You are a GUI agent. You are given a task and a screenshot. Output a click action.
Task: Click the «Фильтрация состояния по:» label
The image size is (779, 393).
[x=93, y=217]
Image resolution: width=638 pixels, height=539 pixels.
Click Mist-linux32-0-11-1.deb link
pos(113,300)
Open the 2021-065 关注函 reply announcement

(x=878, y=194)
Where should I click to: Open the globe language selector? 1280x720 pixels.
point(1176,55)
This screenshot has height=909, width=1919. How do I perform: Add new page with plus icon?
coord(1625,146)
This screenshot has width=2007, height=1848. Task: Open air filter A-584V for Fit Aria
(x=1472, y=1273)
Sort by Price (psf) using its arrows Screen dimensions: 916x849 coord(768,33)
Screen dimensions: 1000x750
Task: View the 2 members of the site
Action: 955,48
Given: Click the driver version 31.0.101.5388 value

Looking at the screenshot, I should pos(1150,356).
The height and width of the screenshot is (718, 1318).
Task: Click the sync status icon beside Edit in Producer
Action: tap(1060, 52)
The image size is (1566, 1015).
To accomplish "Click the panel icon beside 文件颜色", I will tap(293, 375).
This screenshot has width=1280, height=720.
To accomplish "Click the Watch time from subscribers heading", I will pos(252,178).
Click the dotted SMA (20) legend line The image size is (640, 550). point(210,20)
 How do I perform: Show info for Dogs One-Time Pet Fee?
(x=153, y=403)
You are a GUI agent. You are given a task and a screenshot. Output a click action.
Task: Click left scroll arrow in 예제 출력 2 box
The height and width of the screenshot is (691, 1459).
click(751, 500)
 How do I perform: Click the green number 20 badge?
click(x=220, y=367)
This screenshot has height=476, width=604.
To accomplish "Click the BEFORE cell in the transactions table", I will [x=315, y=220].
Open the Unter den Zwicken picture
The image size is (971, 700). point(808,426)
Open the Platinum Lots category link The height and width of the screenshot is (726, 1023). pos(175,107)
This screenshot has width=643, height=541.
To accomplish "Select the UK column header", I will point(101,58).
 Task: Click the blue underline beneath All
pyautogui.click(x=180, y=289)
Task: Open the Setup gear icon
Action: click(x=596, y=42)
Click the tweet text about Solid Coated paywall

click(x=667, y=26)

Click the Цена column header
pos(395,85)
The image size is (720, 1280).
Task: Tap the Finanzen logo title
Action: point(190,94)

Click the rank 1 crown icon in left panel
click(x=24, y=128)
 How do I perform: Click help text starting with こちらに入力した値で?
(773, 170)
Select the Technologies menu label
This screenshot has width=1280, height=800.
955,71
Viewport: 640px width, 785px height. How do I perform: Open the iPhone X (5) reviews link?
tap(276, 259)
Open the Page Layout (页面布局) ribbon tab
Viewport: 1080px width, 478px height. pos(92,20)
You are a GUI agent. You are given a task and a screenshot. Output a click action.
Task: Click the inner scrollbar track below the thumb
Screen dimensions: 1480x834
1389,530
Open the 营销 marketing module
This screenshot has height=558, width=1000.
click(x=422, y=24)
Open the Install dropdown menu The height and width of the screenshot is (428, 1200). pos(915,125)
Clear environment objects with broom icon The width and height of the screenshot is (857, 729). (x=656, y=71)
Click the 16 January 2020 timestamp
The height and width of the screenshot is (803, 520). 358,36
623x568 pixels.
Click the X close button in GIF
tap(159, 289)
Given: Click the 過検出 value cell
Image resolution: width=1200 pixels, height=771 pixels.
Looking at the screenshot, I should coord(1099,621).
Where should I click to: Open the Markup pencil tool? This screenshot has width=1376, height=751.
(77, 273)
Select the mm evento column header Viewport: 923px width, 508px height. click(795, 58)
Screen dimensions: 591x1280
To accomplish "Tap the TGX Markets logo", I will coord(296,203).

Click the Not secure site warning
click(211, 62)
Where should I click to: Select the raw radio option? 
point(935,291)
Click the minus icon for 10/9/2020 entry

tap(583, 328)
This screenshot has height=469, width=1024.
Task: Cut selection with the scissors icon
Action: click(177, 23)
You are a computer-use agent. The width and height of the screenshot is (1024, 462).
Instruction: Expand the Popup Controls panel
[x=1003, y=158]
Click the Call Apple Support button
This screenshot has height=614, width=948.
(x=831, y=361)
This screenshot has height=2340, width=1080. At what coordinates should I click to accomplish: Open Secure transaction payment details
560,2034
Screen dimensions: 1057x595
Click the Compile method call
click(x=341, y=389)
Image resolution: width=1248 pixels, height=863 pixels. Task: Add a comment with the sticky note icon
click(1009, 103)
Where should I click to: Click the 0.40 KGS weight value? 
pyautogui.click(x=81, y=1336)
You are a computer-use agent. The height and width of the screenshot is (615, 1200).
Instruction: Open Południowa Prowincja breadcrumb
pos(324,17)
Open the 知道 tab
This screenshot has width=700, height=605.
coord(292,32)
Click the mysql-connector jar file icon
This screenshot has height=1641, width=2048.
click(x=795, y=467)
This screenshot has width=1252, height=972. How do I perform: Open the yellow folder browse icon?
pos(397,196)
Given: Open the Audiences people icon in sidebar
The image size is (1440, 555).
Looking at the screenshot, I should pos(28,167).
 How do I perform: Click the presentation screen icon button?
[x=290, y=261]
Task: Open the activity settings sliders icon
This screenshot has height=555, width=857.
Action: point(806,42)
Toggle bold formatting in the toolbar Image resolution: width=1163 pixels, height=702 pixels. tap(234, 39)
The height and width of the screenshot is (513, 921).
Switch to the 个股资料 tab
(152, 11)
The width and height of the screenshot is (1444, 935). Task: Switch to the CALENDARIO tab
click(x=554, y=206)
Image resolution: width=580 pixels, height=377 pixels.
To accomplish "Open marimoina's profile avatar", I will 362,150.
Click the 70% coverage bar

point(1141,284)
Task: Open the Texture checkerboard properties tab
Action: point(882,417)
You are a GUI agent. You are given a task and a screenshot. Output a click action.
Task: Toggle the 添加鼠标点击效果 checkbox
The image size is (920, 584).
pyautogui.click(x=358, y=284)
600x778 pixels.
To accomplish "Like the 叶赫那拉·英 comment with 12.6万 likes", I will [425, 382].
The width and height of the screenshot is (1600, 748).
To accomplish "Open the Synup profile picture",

*What is required*
Produce a precise copy of all the material above.

*Worked solution*
You are a GUI agent. You are given a task and a screenshot. Output a click action.
Task: Click the «Фильтрация состояния по:» label
The image size is (779, 393).
[x=93, y=217]
Image resolution: width=638 pixels, height=539 pixels.
Click Mist-linux32-0-11-1.deb link
pos(113,300)
Open the 2021-065 关注函 reply announcement

(x=878, y=194)
Where should I click to: Open the globe language selector? 1280x720 pixels.
point(1176,55)
This screenshot has height=909, width=1919. How do I perform: Add new page with plus icon?
coord(1625,146)
This screenshot has width=2007, height=1848. Task: Open air filter A-584V for Fit Aria
(x=1472, y=1273)
Sort by Price (psf) using its arrows Screen dimensions: 916x849 coord(768,33)
Screen dimensions: 1000x750
Task: View the 2 members of the site
Action: 955,48
Given: Click the driver version 31.0.101.5388 value

Looking at the screenshot, I should pos(1150,356).
The height and width of the screenshot is (718, 1318).
Task: Click the sync status icon beside Edit in Producer
Action: tap(1060, 52)
The image size is (1566, 1015).
To accomplish "Click the panel icon beside 文件颜色", I will tap(293, 375).
This screenshot has width=1280, height=720.
To accomplish "Click the Watch time from subscribers heading", I will pos(252,178).
Click the dotted SMA (20) legend line The image size is (640, 550). point(210,20)
 How do I perform: Show info for Dogs One-Time Pet Fee?
(x=153, y=403)
You are a GUI agent. You are given a task and a screenshot. Output a click action.
Task: Click left scroll arrow in 예제 출력 2 box
The height and width of the screenshot is (691, 1459).
click(751, 500)
 How do I perform: Click the green number 20 badge?
click(x=220, y=367)
This screenshot has height=476, width=604.
To accomplish "Click the BEFORE cell in the transactions table", I will [x=315, y=220].
Open the Unter den Zwicken picture
The image size is (971, 700). point(808,426)
Open the Platinum Lots category link The height and width of the screenshot is (726, 1023). pos(175,107)
This screenshot has width=643, height=541.
To accomplish "Select the UK column header", I will point(101,58).
 Task: Click the blue underline beneath All
pyautogui.click(x=180, y=289)
Task: Open the Setup gear icon
Action: click(x=596, y=42)
Click the tweet text about Solid Coated paywall

click(x=667, y=26)

Click the Цена column header
pos(395,85)
The image size is (720, 1280).
Task: Tap the Finanzen logo title
Action: point(190,94)

Click the rank 1 crown icon in left panel
click(x=24, y=128)
 How do I perform: Click help text starting with こちらに入力した値で?
(773, 170)
Select the Technologies menu label
This screenshot has width=1280, height=800.
955,71
Viewport: 640px width, 785px height. How do I perform: Open the iPhone X (5) reviews link?
tap(276, 259)
Open the Page Layout (页面布局) ribbon tab
Viewport: 1080px width, 478px height. pos(92,20)
You are a GUI agent. You are given a task and a screenshot. Output a click action.
Task: Click the inner scrollbar track below the thumb
Screen dimensions: 1480x834
1389,530
Open the 营销 marketing module
This screenshot has height=558, width=1000.
click(x=422, y=24)
Open the Install dropdown menu The height and width of the screenshot is (428, 1200). pos(915,125)
Clear environment objects with broom icon The width and height of the screenshot is (857, 729). (x=656, y=71)
Click the 16 January 2020 timestamp
The height and width of the screenshot is (803, 520). 358,36
623x568 pixels.
Click the X close button in GIF
tap(159, 289)
Given: Click the 過検出 value cell
Image resolution: width=1200 pixels, height=771 pixels.
Looking at the screenshot, I should coord(1099,621).
Where should I click to: Open the Markup pencil tool? This screenshot has width=1376, height=751.
(77, 273)
Select the mm evento column header Viewport: 923px width, 508px height. click(795, 58)
Screen dimensions: 591x1280
To accomplish "Tap the TGX Markets logo", I will coord(296,203).

Click the Not secure site warning
click(211, 62)
Where should I click to: Select the raw radio option? 
point(935,291)
Click the minus icon for 10/9/2020 entry

tap(583, 328)
This screenshot has height=469, width=1024.
Task: Cut selection with the scissors icon
Action: click(177, 23)
You are a computer-use agent. The width and height of the screenshot is (1024, 462).
Instruction: Expand the Popup Controls panel
[x=1003, y=158]
Click the Call Apple Support button
This screenshot has height=614, width=948.
(x=831, y=361)
This screenshot has height=2340, width=1080. At what coordinates should I click to accomplish: Open Secure transaction payment details
560,2034
Screen dimensions: 1057x595
Click the Compile method call
click(x=341, y=389)
Image resolution: width=1248 pixels, height=863 pixels. Task: Add a comment with the sticky note icon
click(1009, 103)
Where should I click to: Click the 0.40 KGS weight value? 
pyautogui.click(x=81, y=1336)
You are a computer-use agent. The height and width of the screenshot is (615, 1200).
Instruction: Open Południowa Prowincja breadcrumb
pos(324,17)
Open the 知道 tab
This screenshot has width=700, height=605.
coord(292,32)
Click the mysql-connector jar file icon
This screenshot has height=1641, width=2048.
click(x=795, y=467)
This screenshot has width=1252, height=972. How do I perform: Open the yellow folder browse icon?
pos(397,196)
Given: Open the Audiences people icon in sidebar
The image size is (1440, 555).
Looking at the screenshot, I should pos(28,167).
 How do I perform: Click the presentation screen icon button?
[x=290, y=261]
Task: Open the activity settings sliders icon
This screenshot has height=555, width=857.
Action: point(806,42)
Toggle bold formatting in the toolbar Image resolution: width=1163 pixels, height=702 pixels. tap(234, 39)
The height and width of the screenshot is (513, 921).
Switch to the 个股资料 tab
(152, 11)
The width and height of the screenshot is (1444, 935). Task: Switch to the CALENDARIO tab
click(x=554, y=206)
Image resolution: width=580 pixels, height=377 pixels.
To accomplish "Open marimoina's profile avatar", I will 362,150.
Click the 70% coverage bar

point(1141,284)
Task: Open the Texture checkerboard properties tab
Action: point(882,417)
You are a GUI agent. You are given a task and a screenshot. Output a click action.
Task: Toggle the 添加鼠标点击效果 checkbox
The image size is (920, 584).
pyautogui.click(x=358, y=284)
600x778 pixels.
To accomplish "Like the 叶赫那拉·英 comment with 12.6万 likes", I will [425, 382].
The width and height of the screenshot is (1600, 748).
To accomplish "Open the Synup profile picture",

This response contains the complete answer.